Hong Kong Equity Investors Get That Sinking Feeling, Again

  • Hang Seng Index has fallen almost 10% from 2016 high
  • Rising money-market rates, slumping yuan curb investor demand

Hong Kong stocks are heading back into the doldrums.

For the first time in four months, the city’s benchmark equities gauge has fallen into the red for the year. The Hang Seng Index’s losses since its Sept. 9 high are approaching 10 percent, while the gauge is close to breaking below the closely-watched 200-day moving average. A separate momentum indicator has dropped to the lowest level since January’s rout.

The $4 trillion stock market, the world’s fourth largest, is losing ground as property developers tumble on rising borrowing costs, inflows from mainland investors dry up and a slumping yuan undermines investor confidence in Chinese assets. The retreat is also a blow to bulls who saw the previous quarter’s jump by the Hang Seng Index -- its biggest in seven years -- as the start of an extended rally after months of global underperformance.

As a world financial center with a currency pegged to the greenback and a stock index weighed down by Chinese state-owned companies, Hong Kong is being squeezed between resurgent U.S. growth and worries over the health of the mainland economy. While the Hang Seng Index increasingly looks like a bargain compared with its peers, a widening valuation gap hasn’t been a reliable trigger for gains in the past.

The benchmark gauge dropped 0.9 percent on Monday to its lowest level since Aug. 4.

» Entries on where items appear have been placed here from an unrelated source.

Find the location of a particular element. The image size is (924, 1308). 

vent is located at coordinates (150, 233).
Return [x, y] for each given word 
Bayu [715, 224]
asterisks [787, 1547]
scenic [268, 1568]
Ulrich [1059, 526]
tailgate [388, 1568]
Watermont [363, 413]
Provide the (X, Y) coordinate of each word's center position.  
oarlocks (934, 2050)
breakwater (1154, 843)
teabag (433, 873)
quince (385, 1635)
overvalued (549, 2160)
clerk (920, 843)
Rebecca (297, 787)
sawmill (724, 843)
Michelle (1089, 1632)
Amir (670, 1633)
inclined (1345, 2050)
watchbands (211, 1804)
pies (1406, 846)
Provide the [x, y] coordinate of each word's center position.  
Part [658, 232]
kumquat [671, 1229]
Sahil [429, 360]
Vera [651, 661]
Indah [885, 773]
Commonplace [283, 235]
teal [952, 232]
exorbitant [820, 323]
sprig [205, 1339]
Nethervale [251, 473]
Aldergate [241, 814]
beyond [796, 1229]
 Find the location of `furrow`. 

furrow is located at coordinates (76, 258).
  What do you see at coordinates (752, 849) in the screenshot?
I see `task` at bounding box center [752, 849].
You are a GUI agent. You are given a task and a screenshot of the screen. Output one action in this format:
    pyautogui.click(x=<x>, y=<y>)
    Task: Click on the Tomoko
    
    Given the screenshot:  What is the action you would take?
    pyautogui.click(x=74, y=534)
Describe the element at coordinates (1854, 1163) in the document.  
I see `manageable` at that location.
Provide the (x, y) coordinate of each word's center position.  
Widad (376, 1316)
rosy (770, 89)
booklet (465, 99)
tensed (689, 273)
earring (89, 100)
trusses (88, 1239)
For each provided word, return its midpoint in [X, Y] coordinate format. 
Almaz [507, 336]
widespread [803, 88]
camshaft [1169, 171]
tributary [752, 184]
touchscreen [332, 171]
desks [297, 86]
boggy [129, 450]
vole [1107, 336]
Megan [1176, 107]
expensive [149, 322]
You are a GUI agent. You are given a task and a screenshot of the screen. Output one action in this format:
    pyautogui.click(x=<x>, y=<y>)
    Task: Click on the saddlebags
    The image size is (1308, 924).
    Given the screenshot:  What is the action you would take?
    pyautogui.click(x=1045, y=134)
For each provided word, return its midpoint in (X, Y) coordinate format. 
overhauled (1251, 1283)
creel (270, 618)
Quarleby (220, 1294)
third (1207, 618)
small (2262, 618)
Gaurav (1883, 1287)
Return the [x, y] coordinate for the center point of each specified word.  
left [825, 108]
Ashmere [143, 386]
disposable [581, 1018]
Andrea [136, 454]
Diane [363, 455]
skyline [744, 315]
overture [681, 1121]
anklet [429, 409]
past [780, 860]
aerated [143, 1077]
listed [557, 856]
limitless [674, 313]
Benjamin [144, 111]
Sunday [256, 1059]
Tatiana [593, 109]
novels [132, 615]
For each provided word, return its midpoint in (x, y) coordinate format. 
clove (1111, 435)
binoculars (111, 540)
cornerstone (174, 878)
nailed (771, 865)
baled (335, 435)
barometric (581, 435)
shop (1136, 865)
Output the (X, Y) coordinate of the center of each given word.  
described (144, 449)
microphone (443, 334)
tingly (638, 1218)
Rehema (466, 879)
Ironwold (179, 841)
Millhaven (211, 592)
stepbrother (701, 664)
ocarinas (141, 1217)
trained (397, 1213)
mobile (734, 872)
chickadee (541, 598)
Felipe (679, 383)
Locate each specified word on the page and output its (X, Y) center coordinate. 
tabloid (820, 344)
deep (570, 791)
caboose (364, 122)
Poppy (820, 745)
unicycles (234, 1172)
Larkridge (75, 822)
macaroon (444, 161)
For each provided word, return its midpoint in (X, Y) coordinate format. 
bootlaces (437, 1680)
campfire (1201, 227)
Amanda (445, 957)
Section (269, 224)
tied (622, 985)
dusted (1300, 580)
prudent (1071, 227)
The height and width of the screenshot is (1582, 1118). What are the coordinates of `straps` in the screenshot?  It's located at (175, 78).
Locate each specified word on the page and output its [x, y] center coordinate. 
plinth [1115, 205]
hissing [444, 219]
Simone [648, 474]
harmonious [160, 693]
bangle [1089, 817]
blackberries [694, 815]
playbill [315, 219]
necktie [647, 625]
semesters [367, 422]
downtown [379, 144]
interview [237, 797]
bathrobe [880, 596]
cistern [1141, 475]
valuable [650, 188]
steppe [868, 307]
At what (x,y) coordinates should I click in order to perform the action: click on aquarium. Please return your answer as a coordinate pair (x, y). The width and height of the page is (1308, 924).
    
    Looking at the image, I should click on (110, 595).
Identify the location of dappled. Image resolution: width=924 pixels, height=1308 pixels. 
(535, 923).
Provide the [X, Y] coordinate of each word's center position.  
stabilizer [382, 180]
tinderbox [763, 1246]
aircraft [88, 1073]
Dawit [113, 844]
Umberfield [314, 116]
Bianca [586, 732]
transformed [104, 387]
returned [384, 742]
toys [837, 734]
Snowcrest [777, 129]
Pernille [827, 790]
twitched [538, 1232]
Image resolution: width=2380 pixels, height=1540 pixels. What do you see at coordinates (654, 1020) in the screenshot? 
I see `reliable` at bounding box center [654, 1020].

Hong Kong stock investors will be feeling a sense of deja vu. In the past few years, the city’s shares have gone through bouts of euphoria followed by sharp slumps, making buying and holding a typically unsuccessful strategy. After jumping 12 percent last quarter, the Hang Seng Index has retreated 6.3 percent since the end of September -- the world’s worst performance outside of New Zealand, Ghana and the Philippines.